I stared at my screen. My pulse was still going and my cheeks were burning and I couldn’t tell if it was from anger or embarrassment or something else entirely, something that felt a lot like a rush, which pissed me off even more.

Professional. He said professional. As if I was the one doing something wrong, as if I was out there flirting on company time instead of literally sitting at my own desk doing my job while a client talked to me. Clark was being friendly and maybe a little handsy but I was handling it fine, had been handling men like Clark since I was old enough to work, and I didn’t need my boss to come charging out of his office like I couldn’t manage a goddamn palm on my shoulder.

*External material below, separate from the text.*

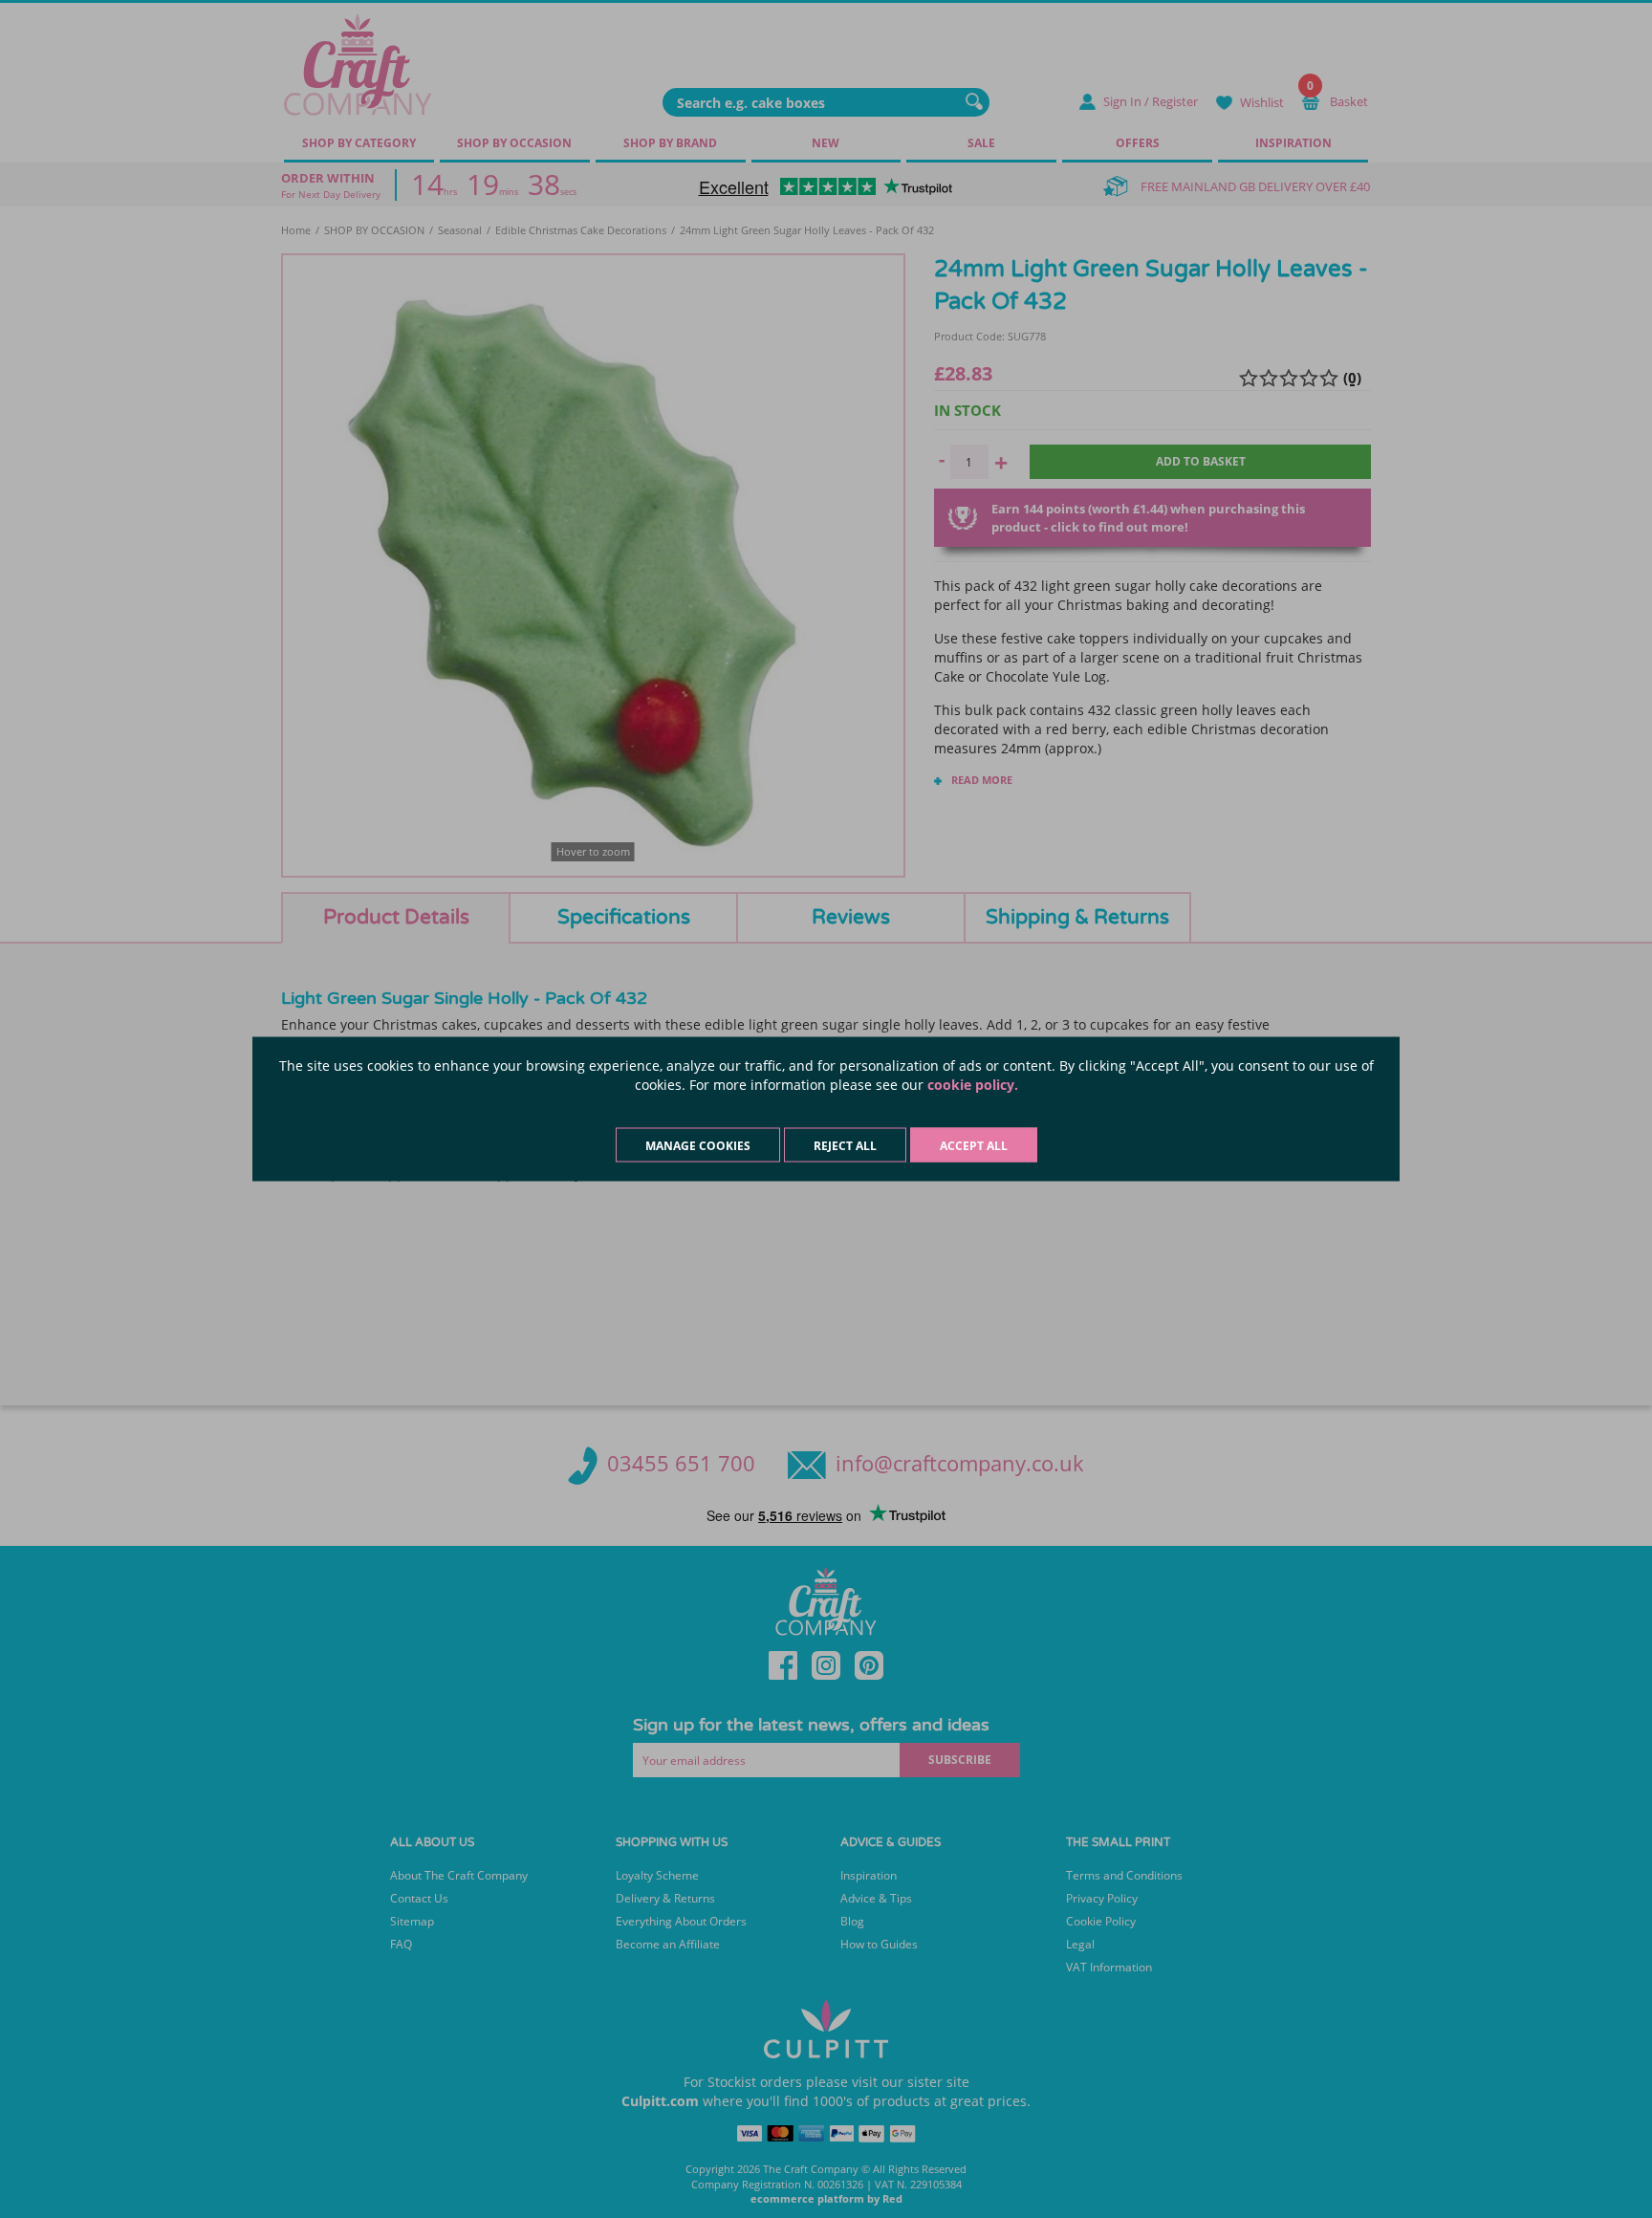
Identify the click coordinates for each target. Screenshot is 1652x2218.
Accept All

And I sure as hell didn’t need him saying “keep things professional” in that voice, in front of a client, like I was the problem here.

My hands were curled into fists in my lap. What the hell was that?

The meeting ran for an hour. I sat at my desk the entire time pretending to work while replaying the last three minutes on a loop in my head. His hand on Clark’s wrist. The grip, the speed, the way he crossed the floor like Clark’s hand on my shoulder was a personal offense.

Clark came out at three, gave me a polite nod and a much smaller smile than the one he’d walked in with, and headed straight for the elevator without stopping. No leaning on my desk, no joke, barely a glance in my direction. I felt a hot flush of humiliation because a client now thought I’d been reprimanded by my boss for flirting at work, which I was not doing, had neverdone, and was too goddamn professional to do. The irony was physically painful.

I was angry and confused and angry that I was confused, because underneath the embarrassment there was something else I didn’t want to look at too closely.

After the meeting, Finneas didn’t settle back down. If anything, he got worse.

He came out of his office to hand me a file he absolutely could have emailed. His fingers brushed close to mine on the paper and he held it a beat too long before letting go, his eyes on my face the whole time. I pulled the file toward me and our hands touched and a jolt went up my arm so fast I almost dropped it.

“Thanks,” I said, too quickly.

He didn’t move. Just stood there beside my desk, close enough that I could smell his cologne, looking at me with an expression that had no business being on a man who just lectured me about professionalism.